Les Jim Jones assument leur boulot et sont de très (très) bon musiciens. Big up au pianiste qui est juste… impressionnant !

Ty Segall, Feel (2014)

Ici, On retrouve notre copain Ty Segall. Je suis fan de sa musique mais également du bonhomme et de ce qu’il représente dans l’industrie musicale actuelle.
Alors que les majors, DA, et autres acteurs du music business préconisent aux artistes de ne pas dépasser un album par an, lui n’en fait qu’a sa tête. Il bazarde son boulot dans les bacs dès qu’il l’estime prêt à être écouté.

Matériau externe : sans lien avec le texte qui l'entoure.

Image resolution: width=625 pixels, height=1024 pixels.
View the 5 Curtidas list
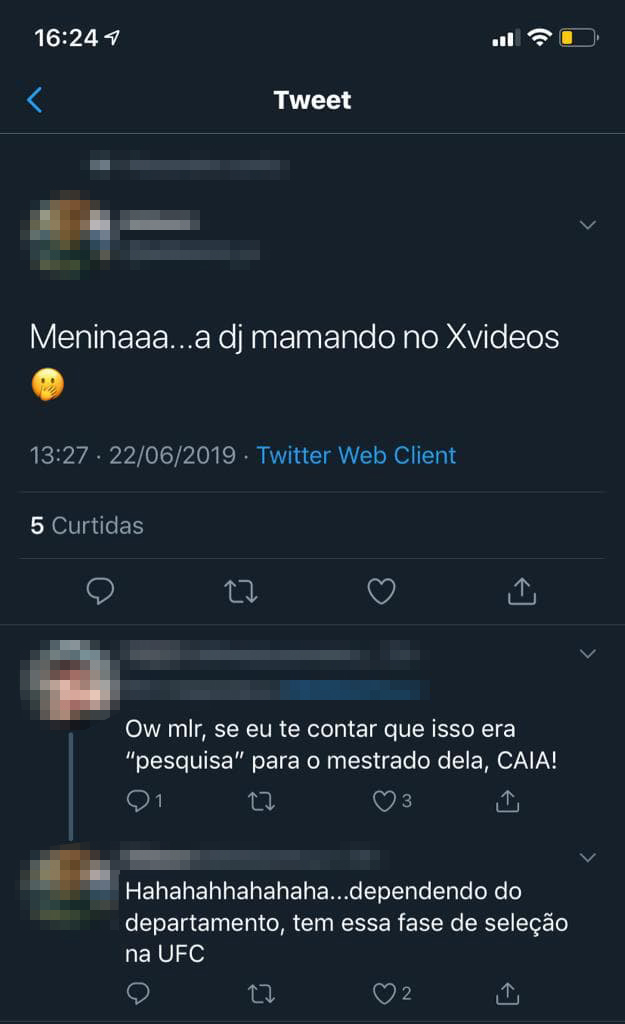87,525
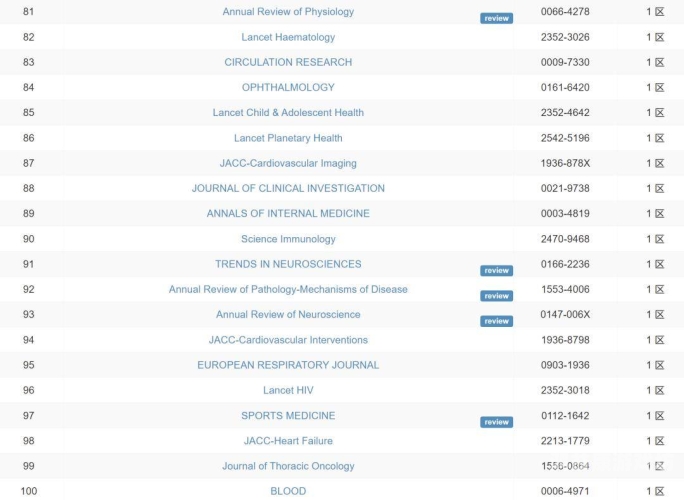Viewport: 684px width, 500px height.
Task: Open JACC-Cardiovascular Interventions journal link
Action: coord(288,340)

Je m’éloigne peut être un peu du sujet en parlant de cela, mais pas tant que ça quand même. La musique Garage est nonchalante. Nonchalance que l’on retrouve aussi dans la manière qu’ont les artistes à appréhender leur vie (parfois difficile).
Et il n’est pas exagéré de dire que le Garage s’offre un majeur levé bien haut face aux majors. Ouais, on était pas loin du jeu de mot.

The Oh Sees, The Dream (2011)

Dans la famille des groupes Garage actuels ultra productifs, je voudrais The Oh Sees. 17 albums depuis 2003 si l’on compte leur premier avatar, du nom de The OCS, rien que ça. Si Ty Segall avait un frère, ce serait probablement John Dyer, leader ultra charismatique du groupe. Ce n’est qu’à l’âge de 35 ans que John parvient à vivre de sa musique après des années de disette, animée par une seule et unique passion, le rock.

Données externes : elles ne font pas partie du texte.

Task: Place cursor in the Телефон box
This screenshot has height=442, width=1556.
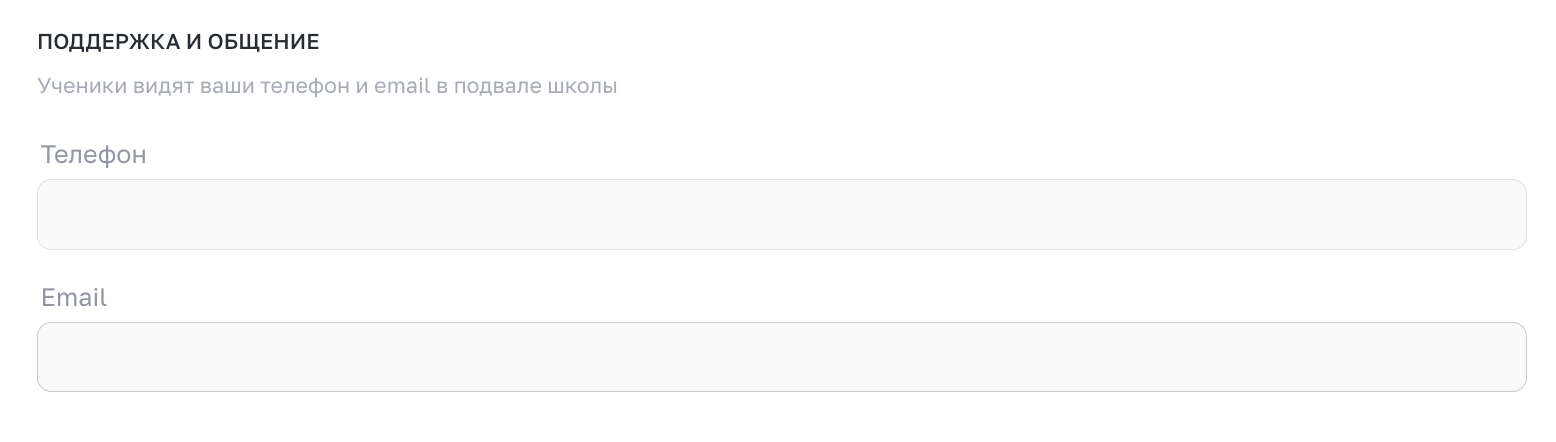Action: pos(781,214)
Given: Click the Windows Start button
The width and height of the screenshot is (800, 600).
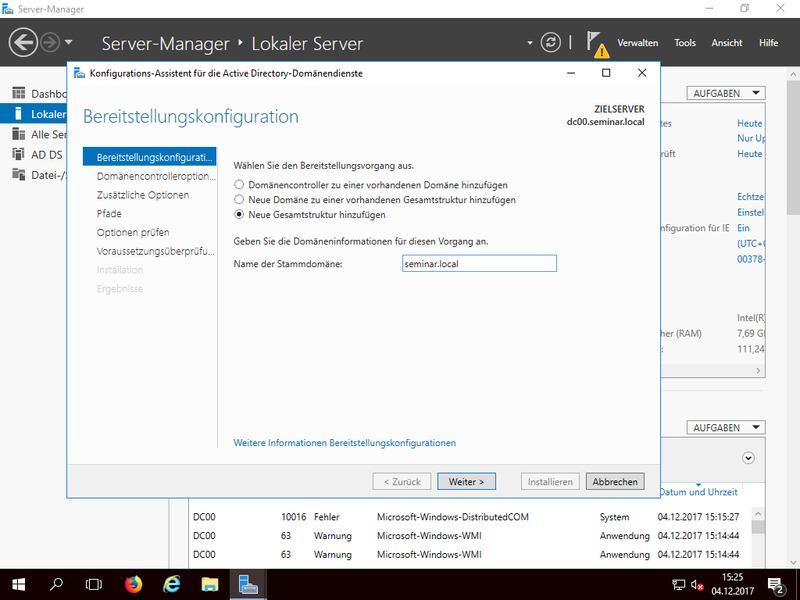Looking at the screenshot, I should [x=19, y=583].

Le style vestimentaire un peu débraillé qu’il cultive, avec sa mèche, ses tatouages et ses shorts sont assez représentatifs de l’esthétique des groupes Garage d’aujourd’hui.
En live, l’énergie déployée par ce groupe est tellement contagieuse que même les non-initiés se surprendront à hocher la tête. C’est gras, c’est rythmé, la voix est survoltée, c’est à se demander ce qu’il mange (ou boit, ou je ne sais pas) avant d’entrer sur scène !

J’affectionne tout particulièrement ce groupe car à chaque sortie d’album, c’est toujours pareil, mais différent (hum hum…). Sur sa dernière tournée par exemple, John Dyer a intégré un deuxième batteur à la formation d’origine pour le live. Je vous laisse imaginer la puissance de l’orchestre.

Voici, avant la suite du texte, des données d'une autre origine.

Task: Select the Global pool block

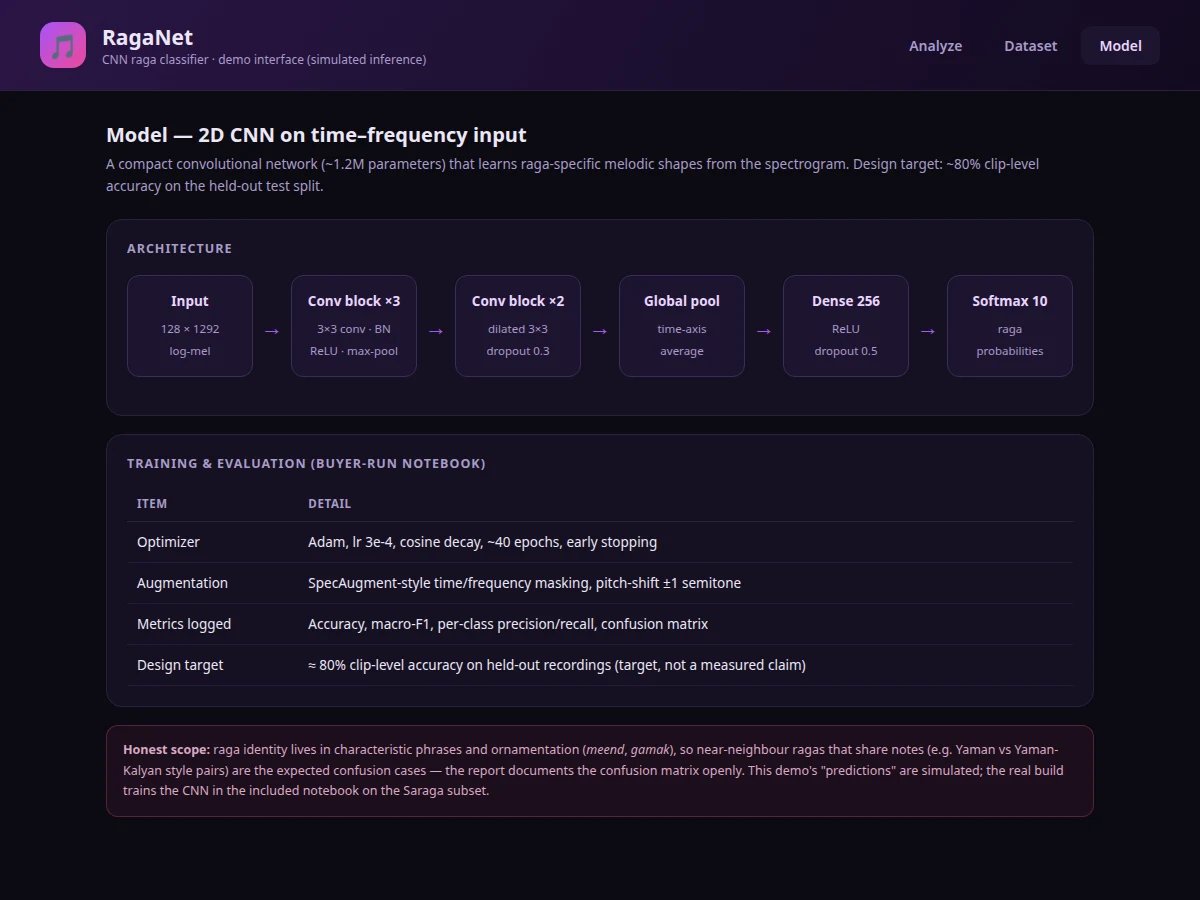Action: pyautogui.click(x=682, y=326)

Après ce petit tour d’horizon, difficile d’ouvrir son petit cœur sur un unique morceau quand on parle d’un style musical. Qui plus est aussi fourni que le Rock Garage. En conséquence, je préfère vous partager une playlist « coups de cœur » comme je l’ai fait dans mon article sur le Post-Rock. Enjoy !

J’écoute en boucle

Il est temps de conclure

À travers cet article, je souhaitais partager avec vous mon affection pour le Garage Rock. Ce style si emblématique a, selon moi, eu une influence considérable sur tout ce qu’on a pu retrouver dans l’univers rock des années 70 à maintenant.

Au delà de la musique pure, c’est une manière de vivre, une attitude à contrecourant. Je pense qu’historiquement, les contre-cultures ont toujours apporté plus qu’on ne le pense à notre musique actuelle. Et oui… les soupes servies par certaines majors possèdent de bien belles origines. Déjà qu’ils n’ont pas inventé l’eau tiède, ne leur attribuons pas l’invention de nouveaux styles musicaux, surtout pas !

En guise de conclusion, je vous laisse apprécier une scène comme on n’en voit plus beaucoup de nos jours. Celle de Ty Segall, encore lui, au festival Primavera Sound 2016, qui invite un spectateur sur scène pendant 10 min et va même jusqu’à prendre sa place dans le public. Ça c’est du rock.